‘With this advance, we have planar molecules that are going to be much easier to fashion into a very strong but extremely thin material.’
Chemical engineers from Massachusetts Institute of Technology (MIT), Cambridge, Massachusetts, US, have developed a material which they say is stronger than steel, as light as plastic, and can be manufactured in large quantities.
Publishing their work in the journal Nature, the researchers say that the new material is a two-dimensional polymer that self-assembles into sheets. The material could have application in areas such as durable coatings for mobile phones or car parts, or as a building material for bridges or other structures.
The researchers explain that a new polymerisation process allows them to generate a two-dimensional sheet called a polyaramide, the monomer building blocks being melamine. Under the right conditions these monomers grow in two-dimensions forming disks that stack on top on one another. Hydrogen bonds hold the layers together, making the structure stable and strong. Two patents have been filed for the process.
Professor Michael Strano, the Carbon P Dubbs Professor of Chemical Engineering at MIT, and senior author of the study commented; ‘With this advance, we have planar molecules that are going to be much easier to fashion into a very strong but extremely thin material.’

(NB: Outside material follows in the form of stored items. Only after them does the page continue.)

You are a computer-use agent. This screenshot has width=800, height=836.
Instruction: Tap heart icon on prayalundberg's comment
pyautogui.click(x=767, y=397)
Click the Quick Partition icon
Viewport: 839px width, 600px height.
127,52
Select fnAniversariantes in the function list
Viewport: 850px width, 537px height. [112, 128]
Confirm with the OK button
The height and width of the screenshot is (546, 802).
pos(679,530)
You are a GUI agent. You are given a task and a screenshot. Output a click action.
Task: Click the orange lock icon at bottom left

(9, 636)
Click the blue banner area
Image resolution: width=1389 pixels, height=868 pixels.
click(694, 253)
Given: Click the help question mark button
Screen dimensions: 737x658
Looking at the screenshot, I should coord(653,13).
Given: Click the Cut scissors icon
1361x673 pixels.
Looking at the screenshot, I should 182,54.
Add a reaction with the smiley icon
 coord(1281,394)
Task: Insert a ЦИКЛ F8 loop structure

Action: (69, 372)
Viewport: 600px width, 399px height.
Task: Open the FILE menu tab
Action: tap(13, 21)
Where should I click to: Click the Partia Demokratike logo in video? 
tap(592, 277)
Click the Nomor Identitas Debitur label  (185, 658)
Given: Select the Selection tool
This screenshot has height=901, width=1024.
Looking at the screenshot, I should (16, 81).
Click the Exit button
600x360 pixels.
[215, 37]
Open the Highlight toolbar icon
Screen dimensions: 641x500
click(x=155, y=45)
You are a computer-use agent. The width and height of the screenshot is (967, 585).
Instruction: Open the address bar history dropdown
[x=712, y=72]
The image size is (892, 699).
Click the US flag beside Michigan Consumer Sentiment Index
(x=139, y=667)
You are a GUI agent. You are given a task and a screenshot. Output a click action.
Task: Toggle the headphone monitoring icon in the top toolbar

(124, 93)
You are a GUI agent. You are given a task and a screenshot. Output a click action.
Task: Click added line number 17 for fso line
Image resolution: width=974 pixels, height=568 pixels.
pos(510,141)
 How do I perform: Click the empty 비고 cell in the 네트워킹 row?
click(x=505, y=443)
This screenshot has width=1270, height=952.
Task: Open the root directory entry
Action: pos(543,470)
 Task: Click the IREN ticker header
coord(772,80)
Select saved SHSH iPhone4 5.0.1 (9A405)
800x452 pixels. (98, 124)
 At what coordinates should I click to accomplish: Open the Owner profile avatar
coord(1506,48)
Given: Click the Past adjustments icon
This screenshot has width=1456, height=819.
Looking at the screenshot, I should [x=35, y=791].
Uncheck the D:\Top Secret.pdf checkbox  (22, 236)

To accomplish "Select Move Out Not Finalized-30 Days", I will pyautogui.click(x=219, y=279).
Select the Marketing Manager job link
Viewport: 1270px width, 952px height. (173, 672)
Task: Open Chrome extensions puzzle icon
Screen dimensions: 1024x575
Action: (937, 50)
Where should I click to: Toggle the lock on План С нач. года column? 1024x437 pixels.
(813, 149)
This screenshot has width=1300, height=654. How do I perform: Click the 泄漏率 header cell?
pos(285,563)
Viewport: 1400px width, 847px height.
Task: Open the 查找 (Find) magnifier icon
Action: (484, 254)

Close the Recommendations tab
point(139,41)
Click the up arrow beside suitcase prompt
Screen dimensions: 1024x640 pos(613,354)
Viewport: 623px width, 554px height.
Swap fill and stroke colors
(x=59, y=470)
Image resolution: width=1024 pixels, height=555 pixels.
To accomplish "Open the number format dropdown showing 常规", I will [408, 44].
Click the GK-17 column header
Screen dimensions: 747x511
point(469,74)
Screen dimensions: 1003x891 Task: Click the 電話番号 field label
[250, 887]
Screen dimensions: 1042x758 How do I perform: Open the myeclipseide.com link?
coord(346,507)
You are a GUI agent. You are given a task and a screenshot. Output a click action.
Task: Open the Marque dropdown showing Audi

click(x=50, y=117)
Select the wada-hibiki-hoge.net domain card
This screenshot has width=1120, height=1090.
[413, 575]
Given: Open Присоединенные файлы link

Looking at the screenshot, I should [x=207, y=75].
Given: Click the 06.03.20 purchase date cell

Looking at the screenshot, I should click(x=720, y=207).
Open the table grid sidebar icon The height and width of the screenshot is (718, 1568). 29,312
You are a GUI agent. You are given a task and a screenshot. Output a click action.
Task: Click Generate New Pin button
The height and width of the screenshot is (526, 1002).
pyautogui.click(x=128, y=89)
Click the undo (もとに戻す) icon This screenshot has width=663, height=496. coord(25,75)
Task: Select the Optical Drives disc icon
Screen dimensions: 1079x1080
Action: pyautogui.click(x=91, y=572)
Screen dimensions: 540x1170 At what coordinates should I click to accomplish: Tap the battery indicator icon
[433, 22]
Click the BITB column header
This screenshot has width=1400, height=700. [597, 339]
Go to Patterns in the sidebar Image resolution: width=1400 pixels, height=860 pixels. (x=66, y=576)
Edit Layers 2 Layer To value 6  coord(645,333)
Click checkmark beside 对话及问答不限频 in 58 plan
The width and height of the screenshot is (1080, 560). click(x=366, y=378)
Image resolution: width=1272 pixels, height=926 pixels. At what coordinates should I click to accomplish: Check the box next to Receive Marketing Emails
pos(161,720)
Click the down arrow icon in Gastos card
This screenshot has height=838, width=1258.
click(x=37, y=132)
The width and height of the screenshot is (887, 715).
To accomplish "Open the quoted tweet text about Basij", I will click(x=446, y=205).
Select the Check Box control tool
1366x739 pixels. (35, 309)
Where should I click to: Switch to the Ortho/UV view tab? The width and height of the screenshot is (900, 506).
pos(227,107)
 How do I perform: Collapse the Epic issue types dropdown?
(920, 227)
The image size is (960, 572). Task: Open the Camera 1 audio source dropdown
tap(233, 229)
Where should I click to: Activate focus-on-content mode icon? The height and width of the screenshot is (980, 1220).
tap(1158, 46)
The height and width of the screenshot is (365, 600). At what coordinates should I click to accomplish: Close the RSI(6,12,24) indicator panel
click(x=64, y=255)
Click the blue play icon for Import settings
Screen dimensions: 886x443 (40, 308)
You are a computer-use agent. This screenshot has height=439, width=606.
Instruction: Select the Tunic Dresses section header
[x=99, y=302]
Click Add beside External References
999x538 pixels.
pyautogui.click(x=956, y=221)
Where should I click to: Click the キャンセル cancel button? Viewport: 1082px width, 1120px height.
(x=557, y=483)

Because the material self assembles in solution, it can be made in large quantities by increasing the quantity of starting materials. The research team have shown that the material, which they call 2DPA-1 can be used to coat surfaces with films. The new material also has a high elastic modulus and is impermeable to gases.
Professor Strano added ‘We don’t usually think of plastics as being something that you could use to support a building…It has very unusual properties and we’re excited about that.’